Written by Admin | Mar 1, 2016 5:00:00 AM

Starting in the Nordic states, Sweden is and has always led the way. Indeed Crowdcube have an office here and the Swedish firm Fundedbyme has been successful with ECF. Like the UK, Swedish regulators have allowed non accredited investors to take part. It’s still too early to see the outcomes.
Norway has this week launched its first equity crowdfunding platform – Sparkup-Norge. Set up by a Swede, Camilla Andressen, it is run along the lines of private investment club where you bring your own investors; ‘lovemoney’ they term it. The platform facilitates the campaign and the legals. It’s a new development and will be interesting to watch.

The Germans have been very cautious over ECF. They can afford to be with a far better bank lending record for Germany’s 2.1m so called Mittlestand companies (our SMEs). Following the banking crises in 2008, UK banks stopped lending to SMEs’. In Germany bank lending to companies increased. Combine this with a more long term attitude to business growth and the reasons which drove the rise in ECf here do not exist in Germany. Pressure to compete may well change this in the future. Current sites like Seedmatch offer subordinated loans as opposed to equity funding.

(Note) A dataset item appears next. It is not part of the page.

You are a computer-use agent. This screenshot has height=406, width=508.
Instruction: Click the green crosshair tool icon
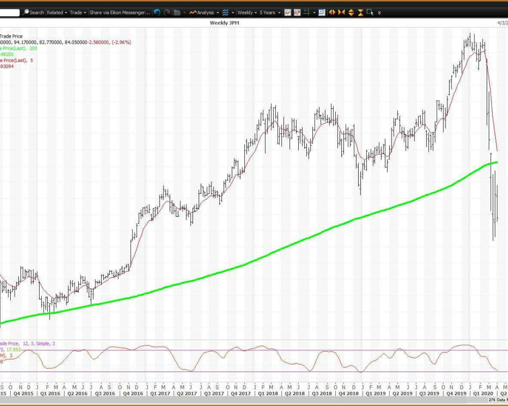point(307,12)
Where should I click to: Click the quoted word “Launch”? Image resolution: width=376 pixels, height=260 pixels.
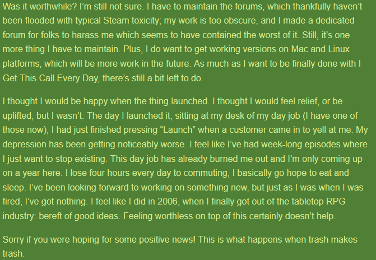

In France the need for new sources of SME investment is a critical issue. The French have limited the use of ECf using CIP and other regulations to control the type of investor allowed to use ECF and the total amount raised per annum. This is again a complicated area and use of EU wide regulatory certificates has made it possible for platforms to override the regulations at a national level. The EU needs to set one standard. A space where the French do appear to stolen a march on everyone is the in the creation of the first alternative SME equity market – Alternativa. Volumes are tiny but it is a start. Alternativa’s sister company raises ECF, again in tiny volumes. One notable success was Domaine Chanzy, although plans to then list on AIM along with a Seedrs ECf campaign were cancelled.

As you might expect the situation in Italy is a mess. Decree 3, as the new law passed in the summer of 2015 was imaginatively called, limited the use of ECf to SMEs that were ‘innovative’. According to an analyst at Moody’s, only 7,000 of the country’s 3.7m SMEs would be eligible under the new rules – a figure that translates to 0.2%. With the country’s reputation for financial mismanagement it is hardly surprising that the Government is taking an ultra-cautious approach. Industry experts predict that it will not be until Italian SMEs can access ECf from outside the country that things will change.